The trans-membrane domain of Bcl-2α, but not its hydrophobic cleft, is a critical determinant for efficient IP(3) receptor inhibition

The anti-apoptotic Bcl-2 protein is emerging as an efficient inhibitor of IP(3)R function, contributing to its oncogenic properties. Yet, the underlying molecular mechanisms remain not fully understood. Using mutations or pharmacological inhibition to antagonize Bcl-2's hydrophobic cleft, we excluded this functional domain as responsible for Bcl-2-mediated IP(3)Rs inhibition. In contrast, the deletion of the C-terminus, containing the trans-membrane domain, which is only present in Bcl-2α, but not in Bcl-2β, led to impaired inhibition of IP(3)R-mediated Ca(2+) release and staurosporine-induced apoptosis.

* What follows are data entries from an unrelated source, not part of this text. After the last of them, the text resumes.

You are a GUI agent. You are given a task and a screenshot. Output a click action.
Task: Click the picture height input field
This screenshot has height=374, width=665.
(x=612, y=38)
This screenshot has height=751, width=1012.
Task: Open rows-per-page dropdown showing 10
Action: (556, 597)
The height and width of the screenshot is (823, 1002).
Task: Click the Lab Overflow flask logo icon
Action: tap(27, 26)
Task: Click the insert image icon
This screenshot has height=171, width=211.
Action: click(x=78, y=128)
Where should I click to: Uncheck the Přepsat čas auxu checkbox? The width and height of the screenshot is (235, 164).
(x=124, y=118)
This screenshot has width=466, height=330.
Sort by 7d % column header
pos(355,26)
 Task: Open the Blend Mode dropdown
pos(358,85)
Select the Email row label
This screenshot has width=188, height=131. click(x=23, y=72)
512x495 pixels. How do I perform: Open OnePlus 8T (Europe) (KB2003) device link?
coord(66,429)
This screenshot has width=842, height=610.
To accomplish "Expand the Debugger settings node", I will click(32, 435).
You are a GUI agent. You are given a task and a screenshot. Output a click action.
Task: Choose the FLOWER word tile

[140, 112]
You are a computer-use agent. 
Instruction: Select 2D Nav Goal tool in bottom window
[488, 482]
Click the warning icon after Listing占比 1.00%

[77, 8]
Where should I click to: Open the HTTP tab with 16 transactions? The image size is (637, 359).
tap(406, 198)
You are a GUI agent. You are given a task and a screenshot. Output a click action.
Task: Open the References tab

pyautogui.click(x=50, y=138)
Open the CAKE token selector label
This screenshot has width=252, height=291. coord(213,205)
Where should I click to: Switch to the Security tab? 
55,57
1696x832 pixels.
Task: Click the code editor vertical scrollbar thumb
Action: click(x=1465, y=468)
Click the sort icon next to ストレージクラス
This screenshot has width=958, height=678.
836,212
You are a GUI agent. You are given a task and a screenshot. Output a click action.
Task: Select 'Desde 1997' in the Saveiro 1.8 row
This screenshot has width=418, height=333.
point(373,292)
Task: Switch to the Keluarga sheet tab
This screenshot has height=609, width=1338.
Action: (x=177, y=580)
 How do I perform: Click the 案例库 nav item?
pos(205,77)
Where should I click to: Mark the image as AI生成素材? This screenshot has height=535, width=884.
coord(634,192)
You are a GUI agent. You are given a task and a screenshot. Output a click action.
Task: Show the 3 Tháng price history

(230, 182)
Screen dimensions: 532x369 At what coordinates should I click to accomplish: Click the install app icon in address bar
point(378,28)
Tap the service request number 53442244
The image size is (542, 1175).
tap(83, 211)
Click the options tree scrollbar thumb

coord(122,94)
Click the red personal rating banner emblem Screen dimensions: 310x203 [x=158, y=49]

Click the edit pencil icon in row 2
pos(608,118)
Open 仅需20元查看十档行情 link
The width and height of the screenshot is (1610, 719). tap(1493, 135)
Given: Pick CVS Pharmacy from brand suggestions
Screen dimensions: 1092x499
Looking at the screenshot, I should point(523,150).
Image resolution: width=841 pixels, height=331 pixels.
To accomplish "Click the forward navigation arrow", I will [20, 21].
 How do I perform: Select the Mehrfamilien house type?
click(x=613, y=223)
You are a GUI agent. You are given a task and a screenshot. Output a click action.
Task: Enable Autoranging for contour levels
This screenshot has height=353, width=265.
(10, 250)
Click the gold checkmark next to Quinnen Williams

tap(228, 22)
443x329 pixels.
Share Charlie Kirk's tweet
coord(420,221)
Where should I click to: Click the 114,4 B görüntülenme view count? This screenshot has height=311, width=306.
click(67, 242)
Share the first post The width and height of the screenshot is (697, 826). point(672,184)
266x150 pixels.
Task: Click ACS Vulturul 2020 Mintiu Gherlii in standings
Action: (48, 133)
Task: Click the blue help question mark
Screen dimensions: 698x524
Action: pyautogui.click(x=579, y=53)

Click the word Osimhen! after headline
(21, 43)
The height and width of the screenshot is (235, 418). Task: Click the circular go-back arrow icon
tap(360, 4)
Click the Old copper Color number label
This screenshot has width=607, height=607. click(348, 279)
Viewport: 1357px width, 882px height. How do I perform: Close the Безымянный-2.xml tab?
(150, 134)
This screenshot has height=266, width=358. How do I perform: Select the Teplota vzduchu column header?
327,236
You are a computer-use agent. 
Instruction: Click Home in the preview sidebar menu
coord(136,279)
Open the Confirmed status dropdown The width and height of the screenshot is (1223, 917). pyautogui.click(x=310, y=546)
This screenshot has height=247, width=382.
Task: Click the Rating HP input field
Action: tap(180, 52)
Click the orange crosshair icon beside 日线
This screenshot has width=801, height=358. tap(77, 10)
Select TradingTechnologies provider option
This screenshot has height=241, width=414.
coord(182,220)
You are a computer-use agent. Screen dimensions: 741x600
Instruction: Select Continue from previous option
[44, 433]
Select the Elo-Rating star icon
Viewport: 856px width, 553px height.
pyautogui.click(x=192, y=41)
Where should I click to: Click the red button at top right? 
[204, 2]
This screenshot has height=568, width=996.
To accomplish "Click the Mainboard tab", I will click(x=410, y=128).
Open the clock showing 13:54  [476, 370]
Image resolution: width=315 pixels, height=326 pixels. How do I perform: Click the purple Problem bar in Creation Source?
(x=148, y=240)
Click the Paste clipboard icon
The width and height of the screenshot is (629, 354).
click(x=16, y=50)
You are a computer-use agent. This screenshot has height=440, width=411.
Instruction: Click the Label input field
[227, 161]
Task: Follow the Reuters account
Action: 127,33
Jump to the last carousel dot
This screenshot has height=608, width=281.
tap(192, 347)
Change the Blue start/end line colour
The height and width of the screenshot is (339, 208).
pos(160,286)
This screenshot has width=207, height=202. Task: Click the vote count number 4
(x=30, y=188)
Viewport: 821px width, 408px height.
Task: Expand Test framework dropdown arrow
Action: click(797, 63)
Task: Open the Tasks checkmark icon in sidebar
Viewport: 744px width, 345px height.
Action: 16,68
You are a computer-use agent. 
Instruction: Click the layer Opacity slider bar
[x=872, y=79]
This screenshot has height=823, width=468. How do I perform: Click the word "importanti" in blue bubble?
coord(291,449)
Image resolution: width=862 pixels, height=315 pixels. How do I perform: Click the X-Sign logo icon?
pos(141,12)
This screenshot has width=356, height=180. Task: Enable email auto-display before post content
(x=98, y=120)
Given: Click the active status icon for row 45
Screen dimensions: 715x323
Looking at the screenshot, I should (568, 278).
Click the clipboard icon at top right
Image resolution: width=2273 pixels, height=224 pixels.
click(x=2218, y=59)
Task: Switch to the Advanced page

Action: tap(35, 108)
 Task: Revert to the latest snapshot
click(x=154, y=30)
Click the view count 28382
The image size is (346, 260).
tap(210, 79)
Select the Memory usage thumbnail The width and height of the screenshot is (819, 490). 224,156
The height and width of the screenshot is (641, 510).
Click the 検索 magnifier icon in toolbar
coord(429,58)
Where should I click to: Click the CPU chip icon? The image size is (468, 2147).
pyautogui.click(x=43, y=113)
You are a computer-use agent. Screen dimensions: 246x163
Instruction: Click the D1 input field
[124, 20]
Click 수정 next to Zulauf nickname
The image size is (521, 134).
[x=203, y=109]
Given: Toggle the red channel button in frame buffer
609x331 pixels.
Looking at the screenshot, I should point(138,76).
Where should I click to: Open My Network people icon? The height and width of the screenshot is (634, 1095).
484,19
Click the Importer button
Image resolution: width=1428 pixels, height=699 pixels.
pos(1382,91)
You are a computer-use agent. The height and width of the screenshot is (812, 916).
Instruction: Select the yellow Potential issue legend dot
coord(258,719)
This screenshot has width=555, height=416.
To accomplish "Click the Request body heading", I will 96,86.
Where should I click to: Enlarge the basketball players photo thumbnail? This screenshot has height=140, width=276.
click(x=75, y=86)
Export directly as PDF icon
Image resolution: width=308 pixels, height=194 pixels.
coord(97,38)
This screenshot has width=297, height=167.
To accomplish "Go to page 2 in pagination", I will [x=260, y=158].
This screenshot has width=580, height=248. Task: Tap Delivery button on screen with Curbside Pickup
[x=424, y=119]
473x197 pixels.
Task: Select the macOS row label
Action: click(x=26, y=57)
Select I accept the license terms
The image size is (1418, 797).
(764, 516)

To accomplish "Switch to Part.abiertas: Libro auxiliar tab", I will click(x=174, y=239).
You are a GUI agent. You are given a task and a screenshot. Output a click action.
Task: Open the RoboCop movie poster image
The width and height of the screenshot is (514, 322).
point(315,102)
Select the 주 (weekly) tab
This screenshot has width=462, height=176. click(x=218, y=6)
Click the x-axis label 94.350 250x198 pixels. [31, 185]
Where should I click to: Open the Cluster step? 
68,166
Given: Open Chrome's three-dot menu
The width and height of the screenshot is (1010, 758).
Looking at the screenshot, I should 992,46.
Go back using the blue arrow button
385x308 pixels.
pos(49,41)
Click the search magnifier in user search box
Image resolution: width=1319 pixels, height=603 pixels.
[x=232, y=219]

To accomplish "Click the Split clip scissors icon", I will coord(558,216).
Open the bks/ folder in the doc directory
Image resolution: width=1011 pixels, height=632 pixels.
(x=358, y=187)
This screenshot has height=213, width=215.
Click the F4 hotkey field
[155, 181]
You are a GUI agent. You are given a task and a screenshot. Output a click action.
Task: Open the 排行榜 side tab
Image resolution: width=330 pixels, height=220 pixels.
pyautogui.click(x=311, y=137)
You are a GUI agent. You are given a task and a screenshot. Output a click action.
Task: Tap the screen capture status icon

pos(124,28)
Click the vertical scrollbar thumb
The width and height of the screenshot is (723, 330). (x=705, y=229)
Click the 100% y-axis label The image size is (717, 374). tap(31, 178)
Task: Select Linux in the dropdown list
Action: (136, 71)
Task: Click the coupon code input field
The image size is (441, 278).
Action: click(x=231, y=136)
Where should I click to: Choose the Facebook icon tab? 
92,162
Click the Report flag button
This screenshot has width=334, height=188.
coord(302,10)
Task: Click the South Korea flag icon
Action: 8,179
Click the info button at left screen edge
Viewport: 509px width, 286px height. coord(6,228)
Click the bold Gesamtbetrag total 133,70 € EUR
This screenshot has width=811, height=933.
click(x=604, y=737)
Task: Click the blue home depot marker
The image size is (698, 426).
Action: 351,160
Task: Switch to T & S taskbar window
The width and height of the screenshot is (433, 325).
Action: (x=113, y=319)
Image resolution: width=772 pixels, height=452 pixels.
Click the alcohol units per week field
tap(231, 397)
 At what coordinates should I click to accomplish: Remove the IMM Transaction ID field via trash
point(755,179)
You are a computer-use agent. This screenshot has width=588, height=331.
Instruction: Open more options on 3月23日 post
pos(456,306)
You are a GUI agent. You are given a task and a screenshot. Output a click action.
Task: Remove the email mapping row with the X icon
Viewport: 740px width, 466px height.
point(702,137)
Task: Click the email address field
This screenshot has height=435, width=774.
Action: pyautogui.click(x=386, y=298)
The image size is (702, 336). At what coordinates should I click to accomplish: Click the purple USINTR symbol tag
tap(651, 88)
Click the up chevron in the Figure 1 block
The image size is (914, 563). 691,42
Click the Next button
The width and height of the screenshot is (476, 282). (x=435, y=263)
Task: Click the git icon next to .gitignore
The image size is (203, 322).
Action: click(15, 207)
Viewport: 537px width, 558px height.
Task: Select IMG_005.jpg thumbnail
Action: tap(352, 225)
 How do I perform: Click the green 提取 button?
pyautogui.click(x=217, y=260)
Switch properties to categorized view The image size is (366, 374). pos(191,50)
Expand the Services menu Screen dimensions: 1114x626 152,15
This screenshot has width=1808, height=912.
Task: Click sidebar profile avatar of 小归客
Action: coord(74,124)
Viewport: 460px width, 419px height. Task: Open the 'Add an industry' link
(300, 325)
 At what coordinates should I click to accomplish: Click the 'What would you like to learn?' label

Strikingly, the trans-membrane domain was sufficient for IP(3)R binding and inhibition. We therefore propose a novel model, in which the Bcl-2's C-terminus serves as a functional anchor, which beyond mere ER-membrane targeting, underlies efficient IP(3)R inhibition by (i) positioning the BH4 domain in the close proximity of its binding site on IP(3)R, thus facilitating their interaction; (ii) inhibiting IP(3)R-channel openings through a direct interaction with the C-terminal region of the channel downstream of the channel-pore. Finally, since the hydrophobic cleft of Bcl-2 was not involved in IP(3)R suppression, our findings indicate that ABT-199 does not interfere with IP(3)R regulation by Bcl-2 and its mechanism of action as a cell-death therapeutic in cancer cells likely does not involve Ca(2+) signaling.